Data listing:
=-=-=-=-=
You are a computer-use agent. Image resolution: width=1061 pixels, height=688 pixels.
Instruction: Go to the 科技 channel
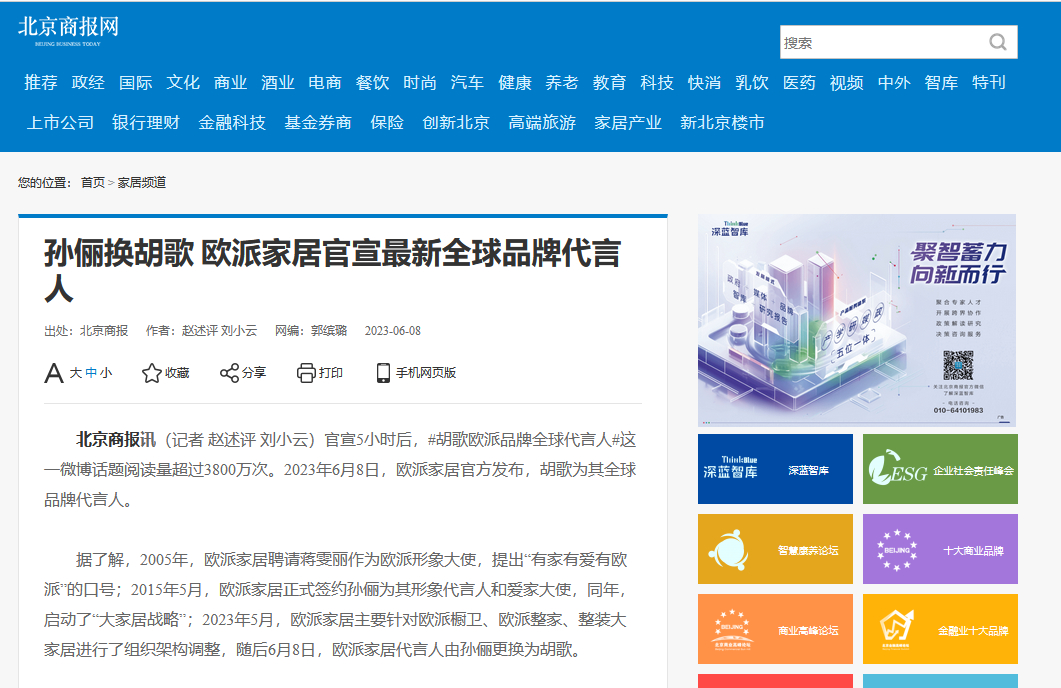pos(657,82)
=-=-=-=-=
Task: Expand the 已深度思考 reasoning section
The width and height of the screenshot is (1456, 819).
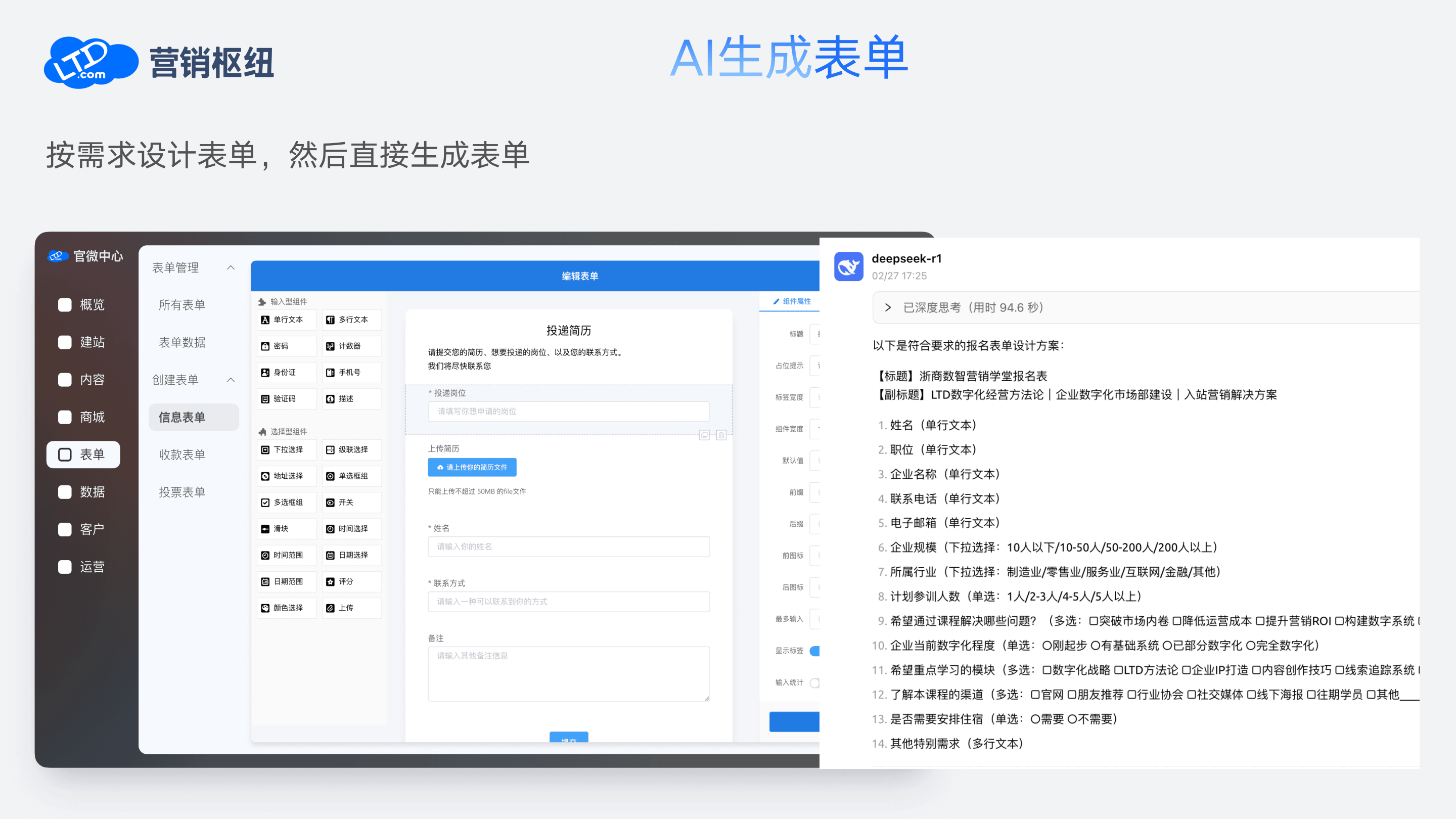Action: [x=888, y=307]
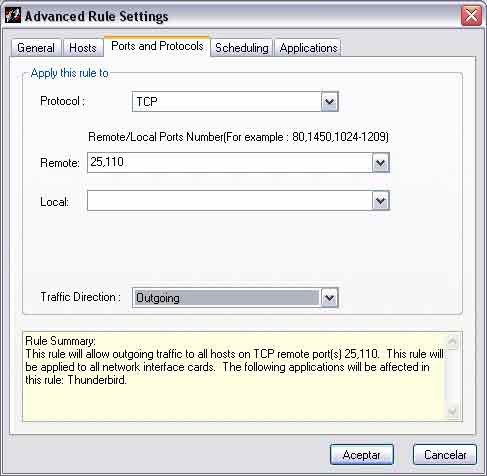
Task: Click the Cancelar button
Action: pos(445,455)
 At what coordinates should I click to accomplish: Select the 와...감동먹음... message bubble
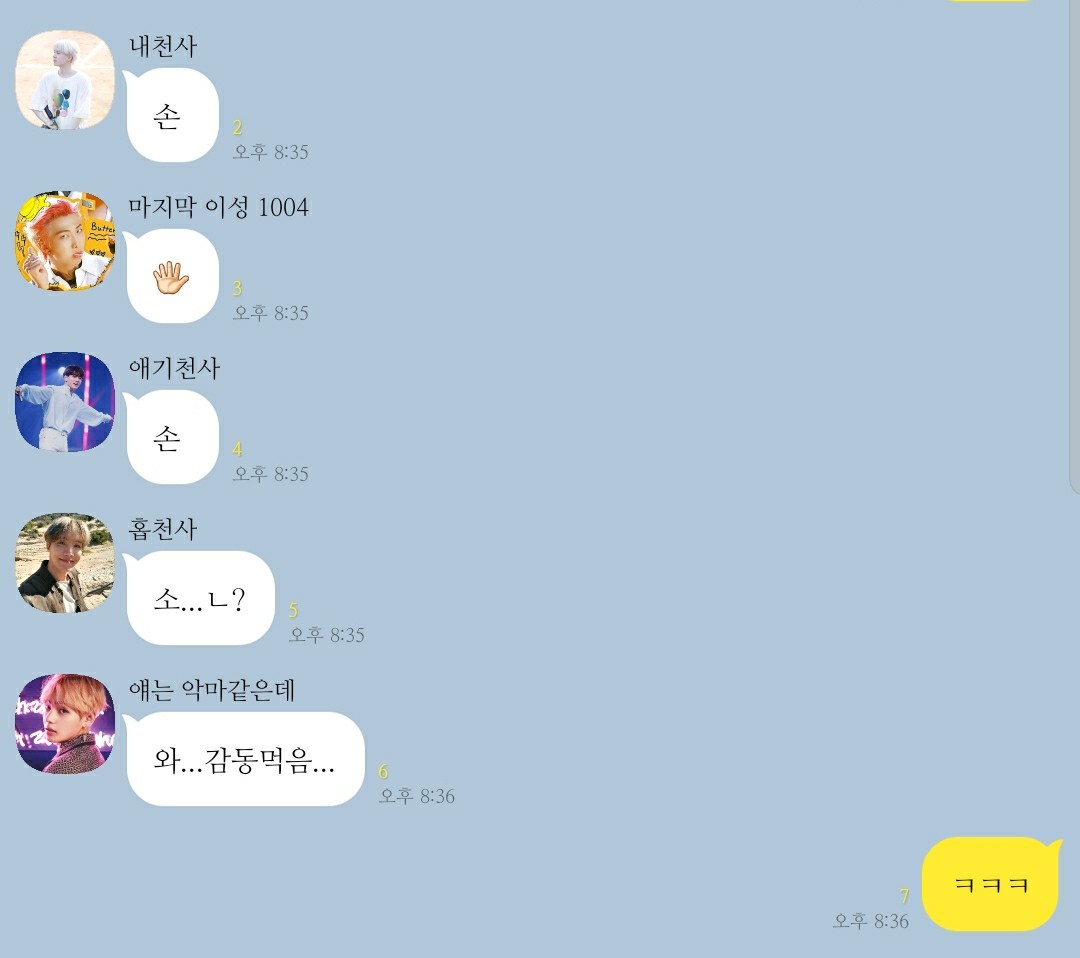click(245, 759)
=-=-=-=-=
Copy out the rows word for word, starting at the line containing "You are a computer-use" and ending at the line containing "pos(657,82)", with both of those lines included. Leave out the pictures.

You are a computer-use agent. Image resolution: width=1061 pixels, height=688 pixels.
Instruction: Go to the 科技 channel
pos(657,82)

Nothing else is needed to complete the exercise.